REQUIRED TASK:
Pick out every line below that contains the word "size", and copy each such line in full.
[start]
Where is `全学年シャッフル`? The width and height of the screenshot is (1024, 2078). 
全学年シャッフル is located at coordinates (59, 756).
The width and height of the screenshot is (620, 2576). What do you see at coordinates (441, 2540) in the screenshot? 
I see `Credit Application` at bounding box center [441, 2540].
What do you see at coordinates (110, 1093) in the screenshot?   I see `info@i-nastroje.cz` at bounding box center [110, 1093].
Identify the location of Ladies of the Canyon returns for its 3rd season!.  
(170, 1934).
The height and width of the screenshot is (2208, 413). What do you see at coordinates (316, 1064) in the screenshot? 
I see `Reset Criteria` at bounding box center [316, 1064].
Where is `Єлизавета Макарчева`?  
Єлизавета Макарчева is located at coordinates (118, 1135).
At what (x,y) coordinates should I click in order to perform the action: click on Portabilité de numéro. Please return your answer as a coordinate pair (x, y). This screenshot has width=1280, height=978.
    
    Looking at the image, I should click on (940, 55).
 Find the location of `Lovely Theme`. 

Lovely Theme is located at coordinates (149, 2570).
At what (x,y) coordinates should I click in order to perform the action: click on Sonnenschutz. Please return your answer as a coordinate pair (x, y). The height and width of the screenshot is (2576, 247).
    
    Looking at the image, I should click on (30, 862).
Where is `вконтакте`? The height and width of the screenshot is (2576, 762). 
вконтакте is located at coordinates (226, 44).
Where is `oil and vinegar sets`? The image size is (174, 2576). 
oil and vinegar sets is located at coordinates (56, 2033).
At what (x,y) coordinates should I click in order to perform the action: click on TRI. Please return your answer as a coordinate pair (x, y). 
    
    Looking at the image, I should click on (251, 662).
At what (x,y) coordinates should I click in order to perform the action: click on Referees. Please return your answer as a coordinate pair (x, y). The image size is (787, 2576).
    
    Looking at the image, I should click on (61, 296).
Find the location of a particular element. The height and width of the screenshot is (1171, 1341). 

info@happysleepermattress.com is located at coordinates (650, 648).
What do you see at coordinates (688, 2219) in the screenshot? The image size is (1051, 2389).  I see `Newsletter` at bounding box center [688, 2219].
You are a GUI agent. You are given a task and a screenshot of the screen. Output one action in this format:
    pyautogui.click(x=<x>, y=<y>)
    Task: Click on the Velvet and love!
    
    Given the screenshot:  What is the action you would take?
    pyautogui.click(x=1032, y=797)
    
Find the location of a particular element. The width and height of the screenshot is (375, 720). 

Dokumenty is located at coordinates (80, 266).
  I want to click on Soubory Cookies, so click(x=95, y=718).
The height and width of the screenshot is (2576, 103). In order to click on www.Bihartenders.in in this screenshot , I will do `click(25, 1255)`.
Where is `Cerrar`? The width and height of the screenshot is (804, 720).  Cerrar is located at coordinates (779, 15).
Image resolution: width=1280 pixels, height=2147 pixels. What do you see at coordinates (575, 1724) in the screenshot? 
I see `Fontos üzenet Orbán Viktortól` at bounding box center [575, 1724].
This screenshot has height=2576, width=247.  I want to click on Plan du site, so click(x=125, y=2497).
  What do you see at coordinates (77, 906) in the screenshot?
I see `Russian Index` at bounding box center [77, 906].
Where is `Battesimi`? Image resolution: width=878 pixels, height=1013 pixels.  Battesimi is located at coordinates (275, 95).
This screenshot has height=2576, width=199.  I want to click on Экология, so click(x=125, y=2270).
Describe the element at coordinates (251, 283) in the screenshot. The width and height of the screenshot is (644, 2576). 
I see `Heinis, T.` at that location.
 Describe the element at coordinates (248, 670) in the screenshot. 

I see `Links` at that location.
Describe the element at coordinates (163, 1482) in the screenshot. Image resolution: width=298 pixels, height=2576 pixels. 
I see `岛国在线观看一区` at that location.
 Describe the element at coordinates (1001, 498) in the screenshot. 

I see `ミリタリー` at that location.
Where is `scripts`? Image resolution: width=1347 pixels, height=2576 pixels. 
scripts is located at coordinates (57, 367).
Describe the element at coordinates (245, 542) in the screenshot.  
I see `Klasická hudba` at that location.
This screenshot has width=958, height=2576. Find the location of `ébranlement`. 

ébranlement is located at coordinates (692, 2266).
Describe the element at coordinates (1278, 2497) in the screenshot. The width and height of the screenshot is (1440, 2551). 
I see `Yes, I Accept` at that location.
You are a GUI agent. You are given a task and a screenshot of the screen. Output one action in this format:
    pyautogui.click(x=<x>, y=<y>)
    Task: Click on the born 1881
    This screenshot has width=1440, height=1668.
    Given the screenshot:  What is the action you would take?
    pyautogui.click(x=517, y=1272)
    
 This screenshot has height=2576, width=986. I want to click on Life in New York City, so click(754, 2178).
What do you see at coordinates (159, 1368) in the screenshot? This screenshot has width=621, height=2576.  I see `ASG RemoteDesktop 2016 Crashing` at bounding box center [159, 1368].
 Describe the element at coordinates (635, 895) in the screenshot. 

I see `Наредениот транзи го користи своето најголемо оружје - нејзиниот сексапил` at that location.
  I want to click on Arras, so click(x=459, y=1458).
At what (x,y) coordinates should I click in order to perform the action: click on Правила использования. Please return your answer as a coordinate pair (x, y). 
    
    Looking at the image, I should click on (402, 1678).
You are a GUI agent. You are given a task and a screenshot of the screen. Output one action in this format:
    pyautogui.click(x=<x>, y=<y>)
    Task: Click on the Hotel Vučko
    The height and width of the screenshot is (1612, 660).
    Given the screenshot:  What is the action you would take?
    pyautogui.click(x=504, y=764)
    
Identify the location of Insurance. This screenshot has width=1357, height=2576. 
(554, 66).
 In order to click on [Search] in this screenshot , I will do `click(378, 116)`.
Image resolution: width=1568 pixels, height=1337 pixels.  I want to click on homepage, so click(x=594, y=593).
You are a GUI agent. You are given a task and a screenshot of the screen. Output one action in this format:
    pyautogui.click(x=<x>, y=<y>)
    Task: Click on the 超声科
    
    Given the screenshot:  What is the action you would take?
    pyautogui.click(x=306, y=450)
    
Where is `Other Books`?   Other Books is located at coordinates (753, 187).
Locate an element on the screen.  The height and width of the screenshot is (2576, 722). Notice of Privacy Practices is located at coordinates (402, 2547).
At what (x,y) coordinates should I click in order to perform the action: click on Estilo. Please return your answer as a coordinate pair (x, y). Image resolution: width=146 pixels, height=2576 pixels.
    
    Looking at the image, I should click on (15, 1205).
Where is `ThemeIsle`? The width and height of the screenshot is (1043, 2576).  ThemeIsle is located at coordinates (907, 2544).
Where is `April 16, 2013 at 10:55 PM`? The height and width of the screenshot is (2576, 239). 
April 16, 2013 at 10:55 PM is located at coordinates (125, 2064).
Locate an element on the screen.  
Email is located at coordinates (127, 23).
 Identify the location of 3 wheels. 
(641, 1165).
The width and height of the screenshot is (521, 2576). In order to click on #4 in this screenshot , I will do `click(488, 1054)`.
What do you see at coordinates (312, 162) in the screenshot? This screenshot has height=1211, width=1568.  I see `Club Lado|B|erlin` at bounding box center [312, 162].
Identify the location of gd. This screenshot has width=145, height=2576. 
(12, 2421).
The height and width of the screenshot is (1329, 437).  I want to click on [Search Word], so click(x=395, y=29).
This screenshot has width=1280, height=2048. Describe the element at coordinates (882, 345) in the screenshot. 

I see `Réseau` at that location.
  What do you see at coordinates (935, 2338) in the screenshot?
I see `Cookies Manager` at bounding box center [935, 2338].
[end]
EXPECTED ANSWER:
Where is `oil and vinegar sets`? The image size is (174, 2576). 
At what (x,y) coordinates should I click in order to perform the action: click on Referees. Please return your answer as a coordinate pair (x, y). The image size is (787, 2576).
What do you see at coordinates (688, 2219) in the screenshot? The image size is (1051, 2389).  I see `Newsletter` at bounding box center [688, 2219].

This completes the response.